TASK BRIEF | Copy out exactly the lines beginning with the one that contains "You are a GUI" and ending at the last line of the listing, skipping any pictures.

----

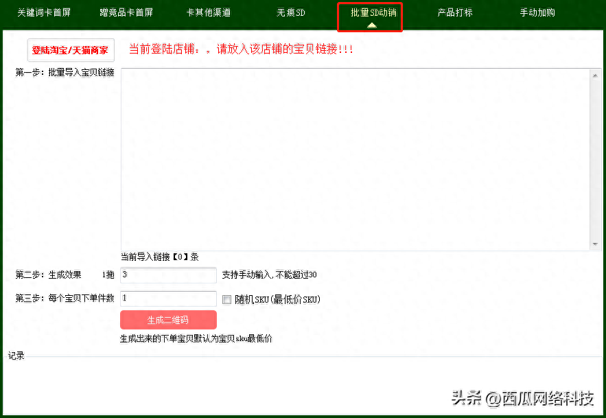Click the 每个宝贝下单件数 input field
Screen dimensions: 606x418
(x=168, y=299)
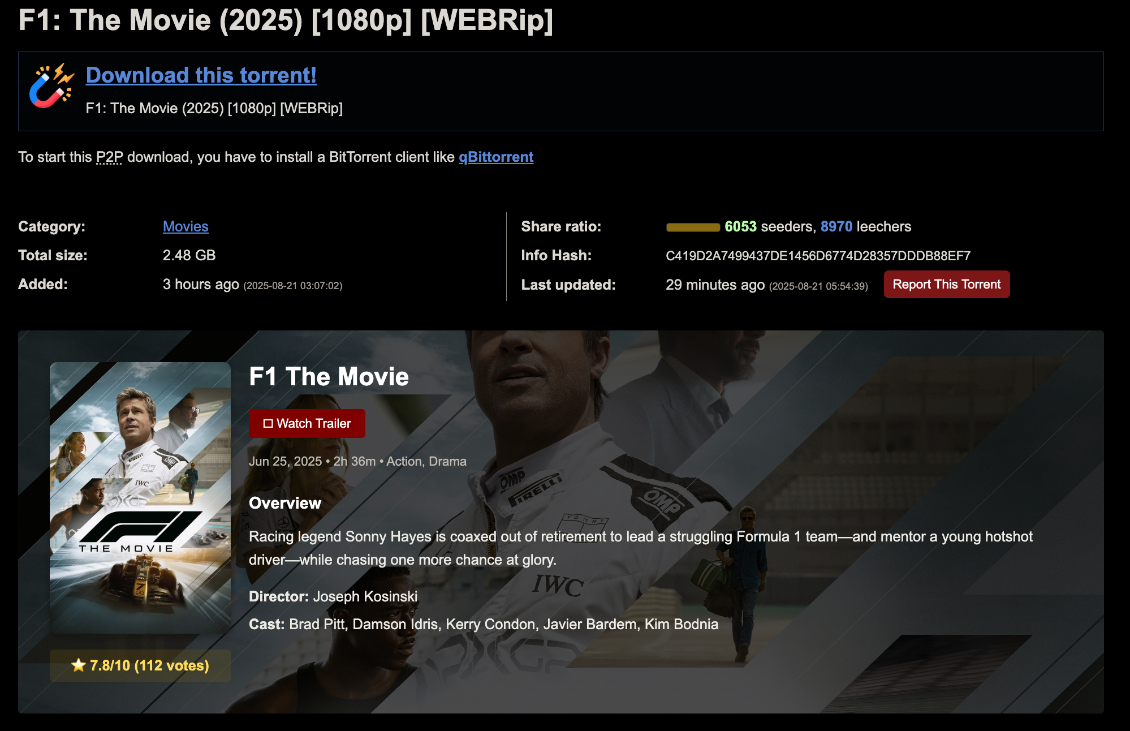This screenshot has height=731, width=1130.
Task: Click the 7.8/10 rating badge
Action: click(x=140, y=665)
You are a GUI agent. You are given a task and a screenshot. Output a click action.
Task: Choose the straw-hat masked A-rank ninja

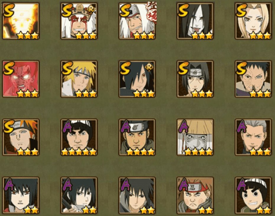195,137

----

PROBLEM SOLUTION |
You are a GUI agent. You are given a task and a screenshot. Output a click action.
Task: Choose the straw-hat masked A-rank ninja

195,137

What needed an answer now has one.